[Source records]
⁂

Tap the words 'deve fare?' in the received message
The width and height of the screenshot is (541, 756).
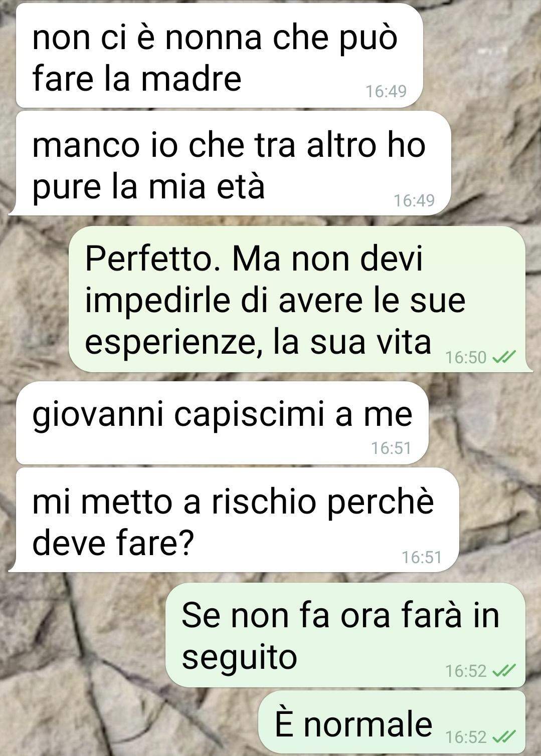[x=113, y=543]

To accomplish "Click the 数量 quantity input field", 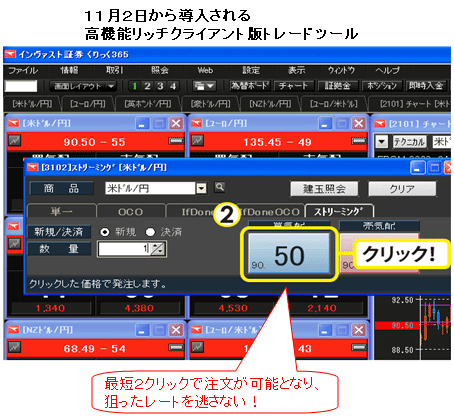I will click(124, 249).
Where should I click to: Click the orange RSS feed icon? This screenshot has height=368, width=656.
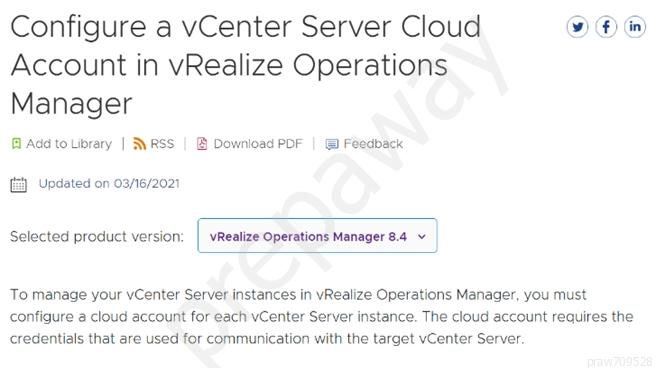139,143
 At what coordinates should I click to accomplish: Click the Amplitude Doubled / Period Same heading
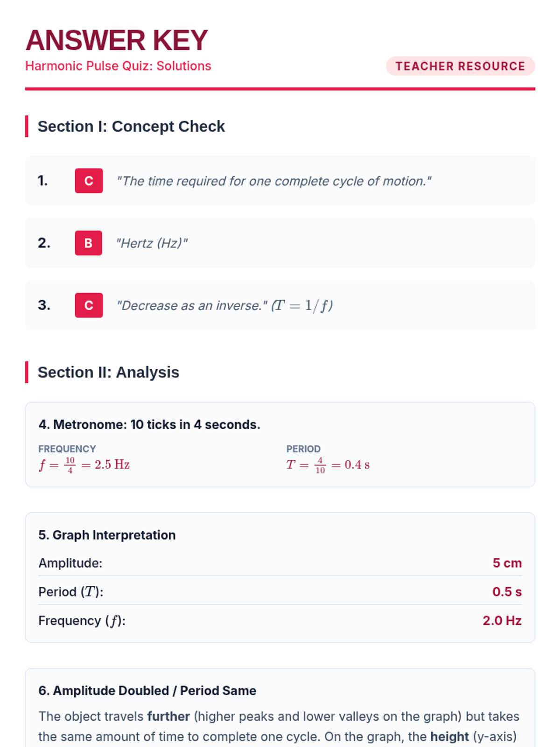click(147, 691)
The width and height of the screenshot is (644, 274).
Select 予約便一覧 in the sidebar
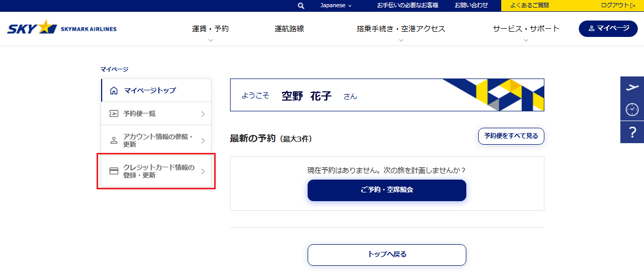point(156,114)
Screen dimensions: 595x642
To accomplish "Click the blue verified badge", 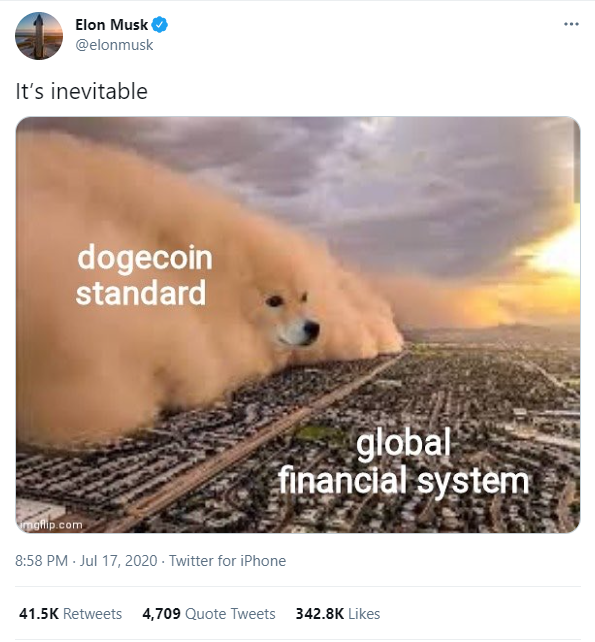I will click(x=160, y=25).
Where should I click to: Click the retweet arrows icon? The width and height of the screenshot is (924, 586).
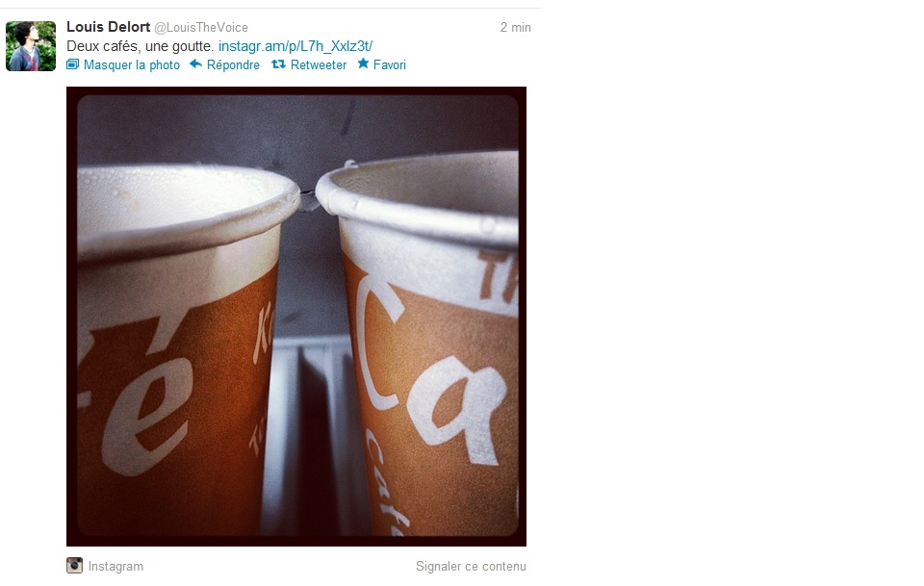(x=278, y=64)
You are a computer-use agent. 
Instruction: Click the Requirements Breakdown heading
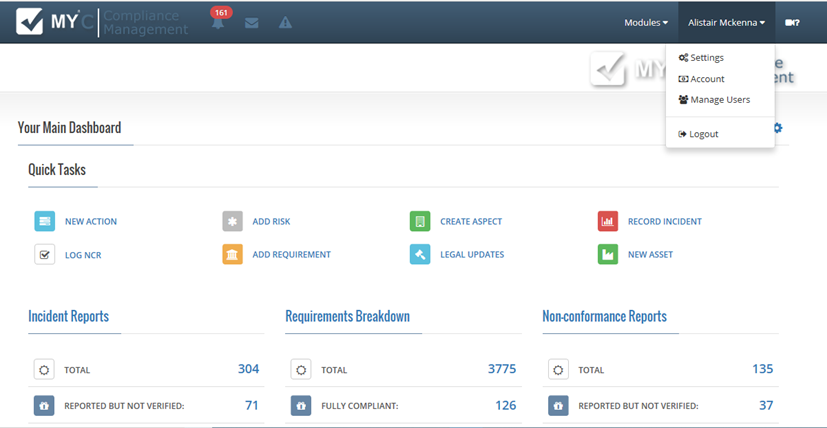point(347,316)

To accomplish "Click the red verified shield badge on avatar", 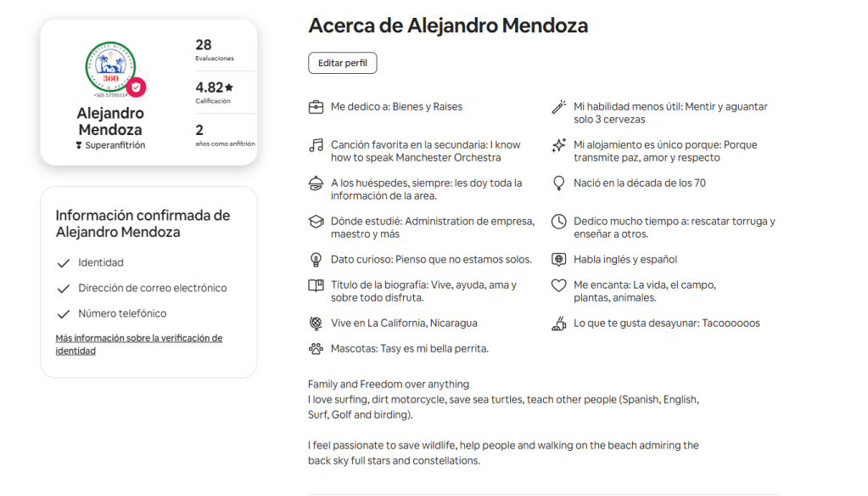I will [136, 87].
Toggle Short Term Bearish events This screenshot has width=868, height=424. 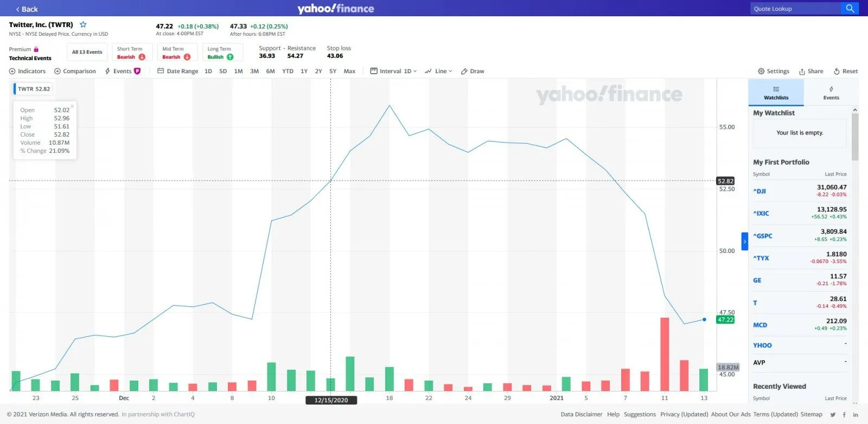pos(131,53)
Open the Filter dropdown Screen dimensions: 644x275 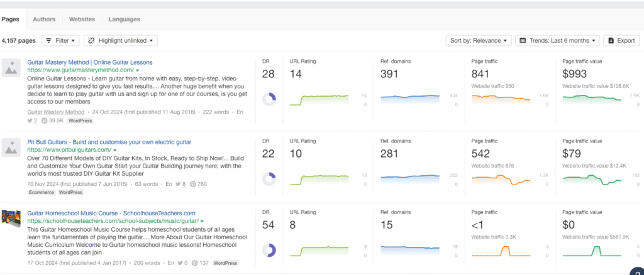(60, 41)
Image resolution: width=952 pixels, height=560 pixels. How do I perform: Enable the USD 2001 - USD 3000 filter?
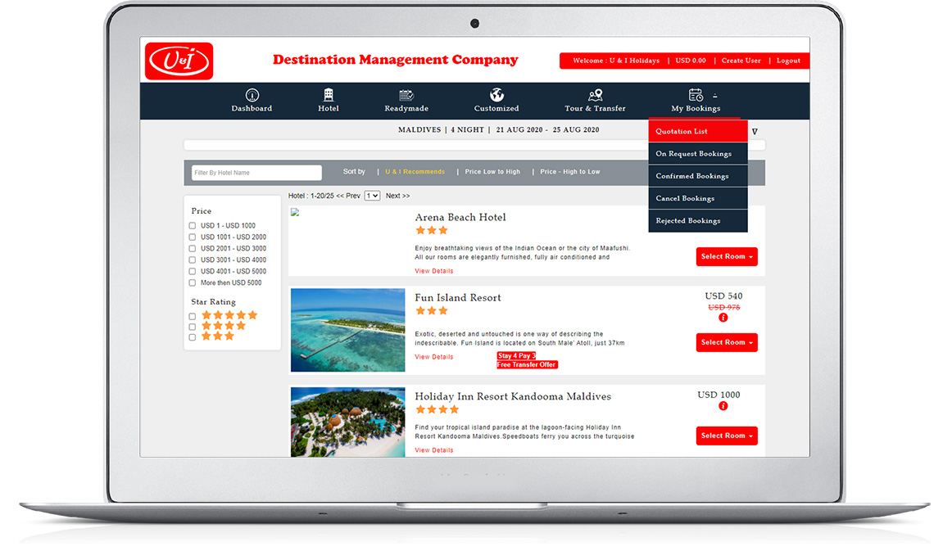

⁂

Work request => For the entries above, print exactly the lines between the one with "At what coordinates" and the one with "Screen dimensions: 595x642", inclusive, with no pictures.

Task result =>
 At what coordinates should I click to accomplish: Click the Amplitude Doubled / Period Same heading
click(147, 691)
The width and height of the screenshot is (644, 274).
Select 予約便一覧 in the sidebar
point(156,114)
Screen dimensions: 595x642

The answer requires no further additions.